**PROBLEM DETAILS:**
Reproduce every line of the records below verbatim, leaving the pictures out of your output.

Dataset items
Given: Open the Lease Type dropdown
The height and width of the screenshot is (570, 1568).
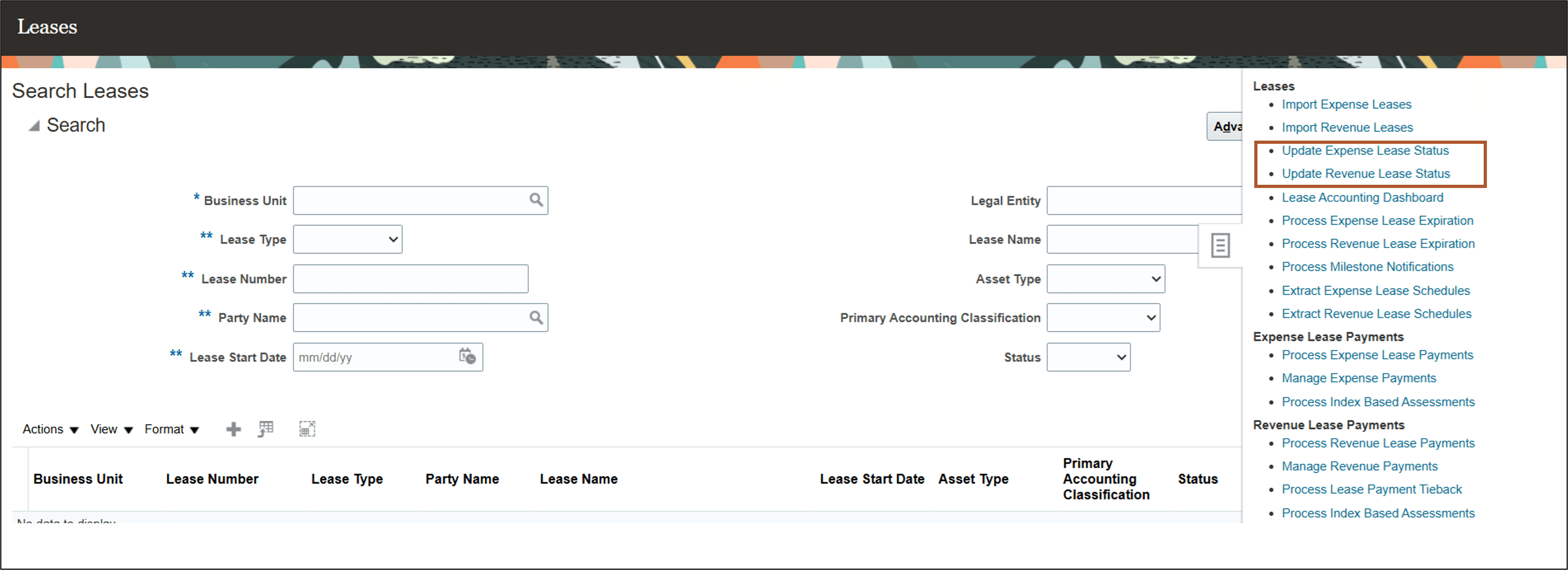Looking at the screenshot, I should (x=348, y=239).
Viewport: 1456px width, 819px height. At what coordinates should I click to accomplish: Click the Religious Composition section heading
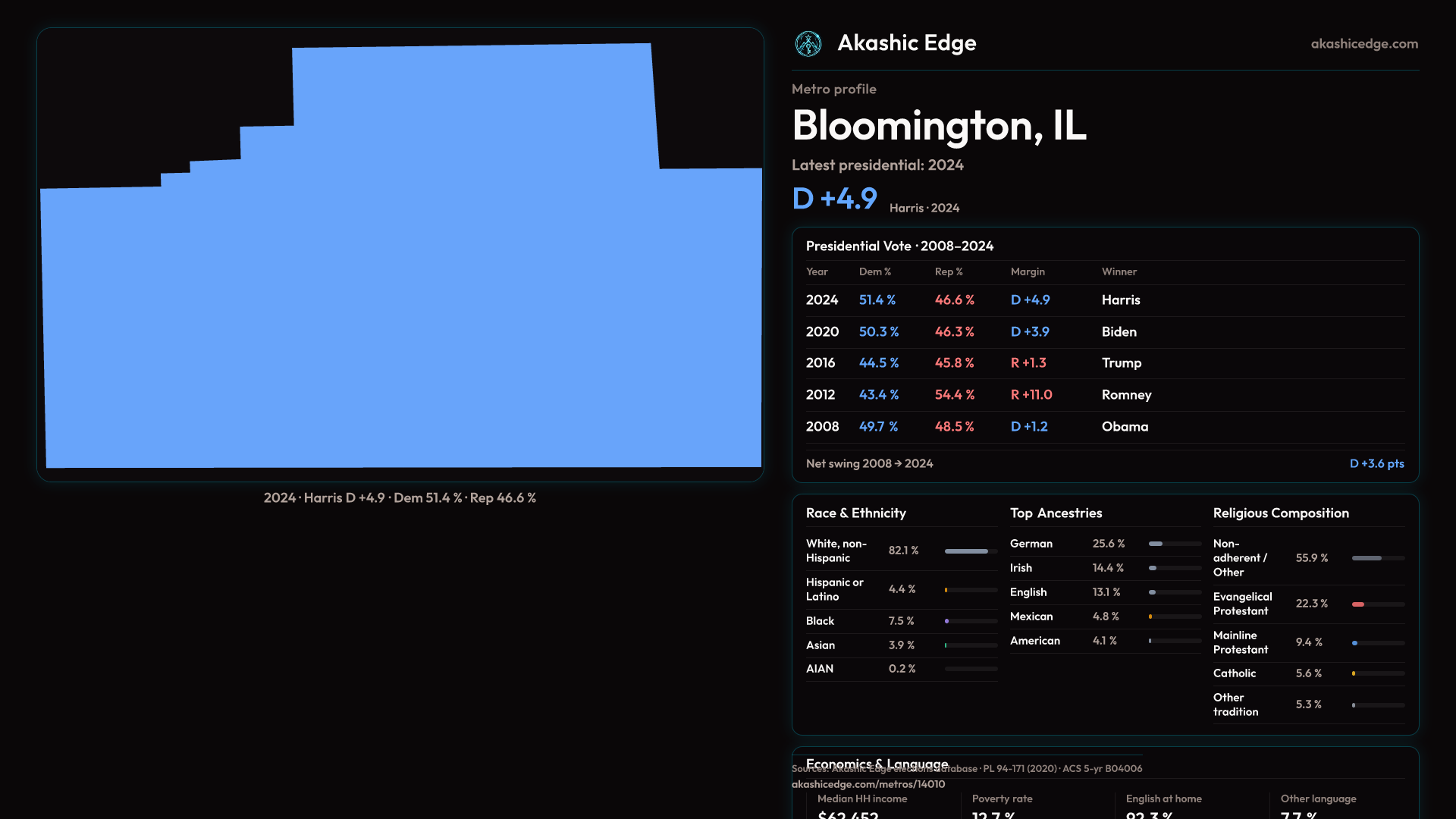point(1281,513)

**ANSWER TO THE PROBLEM:**
Given: Open the Lease Type dropdown
The height and width of the screenshot is (570, 1568).
Looking at the screenshot, I should (x=348, y=239).
Viewport: 1456px width, 819px height. At what coordinates should I click to accomplish: Click the Religious Composition section heading
point(1281,513)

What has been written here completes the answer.